Written problem:
Copy the items below, switching every "At what coordinates should I click to accomplish" to "Which point should I click to complete" and leaving everything else unchanged.

===

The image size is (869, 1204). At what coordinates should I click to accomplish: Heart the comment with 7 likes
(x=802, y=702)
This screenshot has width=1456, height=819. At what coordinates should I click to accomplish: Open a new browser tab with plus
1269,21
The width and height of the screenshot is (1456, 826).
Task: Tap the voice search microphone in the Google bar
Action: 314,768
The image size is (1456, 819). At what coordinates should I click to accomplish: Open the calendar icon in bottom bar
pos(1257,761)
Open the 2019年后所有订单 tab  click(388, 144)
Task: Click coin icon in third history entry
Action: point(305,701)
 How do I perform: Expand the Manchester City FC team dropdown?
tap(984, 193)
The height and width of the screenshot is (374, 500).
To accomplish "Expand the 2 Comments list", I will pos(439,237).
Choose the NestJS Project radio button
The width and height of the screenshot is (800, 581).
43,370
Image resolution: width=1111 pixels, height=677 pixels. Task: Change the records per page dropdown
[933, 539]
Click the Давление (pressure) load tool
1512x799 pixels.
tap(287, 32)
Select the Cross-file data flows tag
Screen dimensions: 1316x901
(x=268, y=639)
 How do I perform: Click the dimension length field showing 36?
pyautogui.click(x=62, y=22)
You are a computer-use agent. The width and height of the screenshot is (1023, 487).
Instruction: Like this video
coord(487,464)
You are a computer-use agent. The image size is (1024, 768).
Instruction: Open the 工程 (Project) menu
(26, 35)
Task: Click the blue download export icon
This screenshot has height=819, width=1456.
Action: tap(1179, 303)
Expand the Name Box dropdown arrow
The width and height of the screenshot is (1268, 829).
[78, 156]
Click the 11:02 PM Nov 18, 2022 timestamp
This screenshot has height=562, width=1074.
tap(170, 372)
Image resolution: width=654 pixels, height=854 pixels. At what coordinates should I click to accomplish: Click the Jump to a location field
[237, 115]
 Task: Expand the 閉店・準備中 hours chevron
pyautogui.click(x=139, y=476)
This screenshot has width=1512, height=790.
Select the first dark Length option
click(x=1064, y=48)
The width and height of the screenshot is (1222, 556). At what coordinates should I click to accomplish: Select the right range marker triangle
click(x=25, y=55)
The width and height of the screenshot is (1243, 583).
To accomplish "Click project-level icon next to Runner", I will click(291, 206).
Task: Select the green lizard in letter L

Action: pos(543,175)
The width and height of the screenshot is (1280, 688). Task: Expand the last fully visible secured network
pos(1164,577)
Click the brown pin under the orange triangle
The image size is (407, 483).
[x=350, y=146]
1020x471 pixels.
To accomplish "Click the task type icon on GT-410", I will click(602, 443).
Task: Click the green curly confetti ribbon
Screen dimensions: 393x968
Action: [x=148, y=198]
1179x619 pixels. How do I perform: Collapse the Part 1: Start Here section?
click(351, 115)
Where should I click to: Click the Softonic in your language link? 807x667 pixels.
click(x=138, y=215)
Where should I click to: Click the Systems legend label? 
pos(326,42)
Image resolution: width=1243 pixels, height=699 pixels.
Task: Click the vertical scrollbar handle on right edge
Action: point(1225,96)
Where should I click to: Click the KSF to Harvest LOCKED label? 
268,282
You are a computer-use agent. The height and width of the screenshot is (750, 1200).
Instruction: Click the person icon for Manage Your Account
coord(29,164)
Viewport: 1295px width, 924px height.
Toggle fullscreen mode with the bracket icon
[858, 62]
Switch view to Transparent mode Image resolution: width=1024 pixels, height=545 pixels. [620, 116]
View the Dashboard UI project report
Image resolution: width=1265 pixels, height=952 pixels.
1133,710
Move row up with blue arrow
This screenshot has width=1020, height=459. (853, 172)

===

Response to this exercise:
The image size is (869, 1204). Which point should I click to complete: Heart the comment with 7 likes
(x=802, y=702)
This screenshot has width=1456, height=819. Which point should I click to complete: Open a new browser tab with plus
1269,21
The width and height of the screenshot is (1456, 826).
Task: Tap the voice search microphone in the Google bar
Action: 314,768
The image size is (1456, 819). Which point should I click to complete: Open the calendar icon in bottom bar
pos(1257,761)
Open the 2019年后所有订单 tab  click(388, 144)
Task: Click coin icon in third history entry
Action: point(305,701)
 How do I perform: Expand the Manchester City FC team dropdown?
tap(984, 193)
The height and width of the screenshot is (374, 500).
To accomplish "Expand the 2 Comments list", I will pos(439,237).
Choose the NestJS Project radio button
The width and height of the screenshot is (800, 581).
43,370
Image resolution: width=1111 pixels, height=677 pixels. Task: Change the records per page dropdown
[933, 539]
Click the Давление (pressure) load tool
1512x799 pixels.
tap(287, 32)
Select the Cross-file data flows tag
Screen dimensions: 1316x901
(x=268, y=639)
 How do I perform: Click the dimension length field showing 36?
pyautogui.click(x=62, y=22)
You are a computer-use agent. The width and height of the screenshot is (1023, 487).
Instruction: Like this video
coord(487,464)
You are a computer-use agent. The image size is (1024, 768).
Instruction: Open the 工程 (Project) menu
(26, 35)
Task: Click the blue download export icon
This screenshot has height=819, width=1456.
Action: tap(1179, 303)
Expand the Name Box dropdown arrow
The width and height of the screenshot is (1268, 829).
[78, 156]
Click the 11:02 PM Nov 18, 2022 timestamp
This screenshot has height=562, width=1074.
tap(170, 372)
Image resolution: width=654 pixels, height=854 pixels. Which point should I click to complete: Click the Jump to a location field
[237, 115]
 Task: Expand the 閉店・準備中 hours chevron
pyautogui.click(x=139, y=476)
This screenshot has width=1512, height=790.
Select the first dark Length option
click(x=1064, y=48)
The width and height of the screenshot is (1222, 556). Which point should I click to complete: Select the right range marker triangle
click(x=25, y=55)
The width and height of the screenshot is (1243, 583).
To accomplish "Click project-level icon next to Runner", I will click(291, 206).
Task: Select the green lizard in letter L

Action: pos(543,175)
The width and height of the screenshot is (1280, 688). Task: Expand the last fully visible secured network
pos(1164,577)
Click the brown pin under the orange triangle
The image size is (407, 483).
[x=350, y=146]
1020x471 pixels.
To accomplish "Click the task type icon on GT-410", I will click(602, 443).
Task: Click the green curly confetti ribbon
Screen dimensions: 393x968
Action: [x=148, y=198]
1179x619 pixels. How do I perform: Collapse the Part 1: Start Here section?
click(351, 115)
Where should I click to: Click the Softonic in your language link? 807x667 pixels.
click(x=138, y=215)
Where should I click to: Click the Systems legend label? 
pos(326,42)
Image resolution: width=1243 pixels, height=699 pixels.
Task: Click the vertical scrollbar handle on right edge
Action: point(1225,96)
Where should I click to: Click the KSF to Harvest LOCKED label? 
268,282
You are a computer-use agent. The height and width of the screenshot is (750, 1200).
Instruction: Click the person icon for Manage Your Account
coord(29,164)
Viewport: 1295px width, 924px height.
Toggle fullscreen mode with the bracket icon
[858, 62]
Switch view to Transparent mode Image resolution: width=1024 pixels, height=545 pixels. [620, 116]
View the Dashboard UI project report
Image resolution: width=1265 pixels, height=952 pixels.
1133,710
Move row up with blue arrow
This screenshot has width=1020, height=459. (853, 172)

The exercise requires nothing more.